SELECTED EXTRACT:
════════

Look at HAVING COUNT(ship) > 3. Using the right predicate with >=3 clause was making it incorrect (and that’s what it is, in fact). Adjusting the solution allowed to find the hole in testing which was removed.

So, the query combines classes with ships from the Ships table to define the country of the vessel. The left conjunction (LEFT JOIN) is purposed to avoid loosing a class if its ships are not in the Ships table. This class (and not only this) will be necessary to take into account the leading ships from the Outcomes table, and that is done in the next (inner) combination. Its predicate

ON o.ship = s.name OR c.class = o.ship

will form a string, in which the ship column will contain the name of a ship that took part in battles, if its name coincides with the name of a ship in a known class from the Ships table, OR if its name coincides with the class name (a leading ship). If a vessel didn’t take part in a battle, the ship column will contain NULL. Then grouping by a couple of attributes {battle, country} with HAVING COUNT(ship) >= 3 clause is performed. This allows to choose only those countries which used more than two vessels for a fight. Notice that COUNT function will work with NULL values in the ships column correctly.

════════

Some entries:

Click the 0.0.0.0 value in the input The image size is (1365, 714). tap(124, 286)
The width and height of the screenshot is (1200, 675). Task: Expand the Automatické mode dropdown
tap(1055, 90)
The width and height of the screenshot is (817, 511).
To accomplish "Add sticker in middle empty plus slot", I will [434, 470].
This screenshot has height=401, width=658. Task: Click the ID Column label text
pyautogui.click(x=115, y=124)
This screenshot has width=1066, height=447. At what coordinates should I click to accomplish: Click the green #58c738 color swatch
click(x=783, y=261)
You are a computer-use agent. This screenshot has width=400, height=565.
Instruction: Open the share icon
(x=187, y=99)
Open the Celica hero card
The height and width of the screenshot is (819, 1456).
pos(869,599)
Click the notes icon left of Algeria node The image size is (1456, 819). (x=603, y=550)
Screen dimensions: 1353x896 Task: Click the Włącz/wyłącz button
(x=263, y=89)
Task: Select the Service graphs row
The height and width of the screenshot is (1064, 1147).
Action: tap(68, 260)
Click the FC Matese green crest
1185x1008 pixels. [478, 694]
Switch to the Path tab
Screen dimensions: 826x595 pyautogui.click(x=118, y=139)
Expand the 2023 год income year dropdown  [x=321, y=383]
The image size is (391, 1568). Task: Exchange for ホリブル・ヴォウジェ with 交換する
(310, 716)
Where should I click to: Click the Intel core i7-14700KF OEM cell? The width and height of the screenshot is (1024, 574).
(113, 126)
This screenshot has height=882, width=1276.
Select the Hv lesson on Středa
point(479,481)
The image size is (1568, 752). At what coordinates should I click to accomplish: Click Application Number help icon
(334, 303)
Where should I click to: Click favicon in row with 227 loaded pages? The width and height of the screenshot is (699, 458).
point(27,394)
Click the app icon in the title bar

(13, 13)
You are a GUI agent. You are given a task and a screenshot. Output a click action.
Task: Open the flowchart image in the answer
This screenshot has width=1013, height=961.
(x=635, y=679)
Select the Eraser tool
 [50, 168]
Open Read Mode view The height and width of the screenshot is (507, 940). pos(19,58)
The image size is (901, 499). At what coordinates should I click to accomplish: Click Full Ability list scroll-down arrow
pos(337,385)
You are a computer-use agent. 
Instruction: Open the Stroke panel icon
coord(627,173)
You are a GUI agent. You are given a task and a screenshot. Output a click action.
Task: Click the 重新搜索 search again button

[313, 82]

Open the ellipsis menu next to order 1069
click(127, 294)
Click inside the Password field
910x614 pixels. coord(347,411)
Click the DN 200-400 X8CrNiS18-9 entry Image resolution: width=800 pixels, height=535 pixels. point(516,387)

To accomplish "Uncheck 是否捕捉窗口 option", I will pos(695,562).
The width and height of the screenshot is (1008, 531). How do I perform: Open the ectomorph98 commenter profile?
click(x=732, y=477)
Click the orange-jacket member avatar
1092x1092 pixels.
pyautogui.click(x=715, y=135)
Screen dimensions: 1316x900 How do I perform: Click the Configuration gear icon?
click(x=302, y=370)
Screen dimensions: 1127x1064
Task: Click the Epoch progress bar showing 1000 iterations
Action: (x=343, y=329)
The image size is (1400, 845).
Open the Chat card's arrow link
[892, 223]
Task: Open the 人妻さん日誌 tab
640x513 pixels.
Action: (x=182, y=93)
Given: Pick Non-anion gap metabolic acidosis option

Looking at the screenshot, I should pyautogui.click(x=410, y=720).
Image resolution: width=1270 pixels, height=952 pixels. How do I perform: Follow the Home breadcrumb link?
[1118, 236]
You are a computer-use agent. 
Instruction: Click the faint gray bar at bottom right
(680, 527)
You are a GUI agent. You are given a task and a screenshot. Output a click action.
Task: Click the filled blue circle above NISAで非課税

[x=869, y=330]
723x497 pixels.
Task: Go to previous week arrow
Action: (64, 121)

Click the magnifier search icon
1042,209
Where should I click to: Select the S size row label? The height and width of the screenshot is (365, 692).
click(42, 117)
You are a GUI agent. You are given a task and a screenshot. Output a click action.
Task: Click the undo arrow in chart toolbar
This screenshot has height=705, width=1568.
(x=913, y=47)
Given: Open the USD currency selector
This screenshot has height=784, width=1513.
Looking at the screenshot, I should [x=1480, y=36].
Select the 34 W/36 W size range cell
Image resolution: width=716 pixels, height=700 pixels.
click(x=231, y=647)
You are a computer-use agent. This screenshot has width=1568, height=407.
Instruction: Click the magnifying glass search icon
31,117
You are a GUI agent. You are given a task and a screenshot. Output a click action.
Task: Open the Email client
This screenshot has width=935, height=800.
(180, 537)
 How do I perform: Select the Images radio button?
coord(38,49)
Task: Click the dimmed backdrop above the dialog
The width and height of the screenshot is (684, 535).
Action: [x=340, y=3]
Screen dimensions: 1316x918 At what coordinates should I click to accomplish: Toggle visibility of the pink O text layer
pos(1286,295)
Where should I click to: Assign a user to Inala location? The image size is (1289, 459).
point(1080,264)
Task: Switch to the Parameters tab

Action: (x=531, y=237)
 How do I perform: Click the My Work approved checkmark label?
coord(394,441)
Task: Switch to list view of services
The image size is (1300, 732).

════════

TASK STATEMENT:
Transcribe the entire SQL query explanation above, word for word.

OUTPUT OF THE TASK:
Look at HAVING COUNT(ship) > 3. Using the right predicate with >=3 clause was making it incorrect (and that’s what it is, in fact). Adjusting the solution allowed to find the hole in testing which was removed.

So, the query combines classes with ships from the Ships table to define the country of the vessel. The left conjunction (LEFT JOIN) is purposed to avoid loosing a class if its ships are not in the Ships table. This class (and not only this) will be necessary to take into account the leading ships from the Outcomes table, and that is done in the next (inner) combination. Its predicate

ON o.ship = s.name OR c.class = o.ship

will form a string, in which the ship column will contain the name of a ship that took part in battles, if its name coincides with the name of a ship in a known class from the Ships table, OR if its name coincides with the class name (a leading ship). If a vessel didn’t take part in a battle, the ship column will contain NULL. Then grouping by a couple of attributes {battle, country} with HAVING COUNT(ship) >= 3 clause is performed. This allows to choose only those countries which used more than two vessels for a fight. Notice that COUNT function will work with NULL values in the ships column correctly.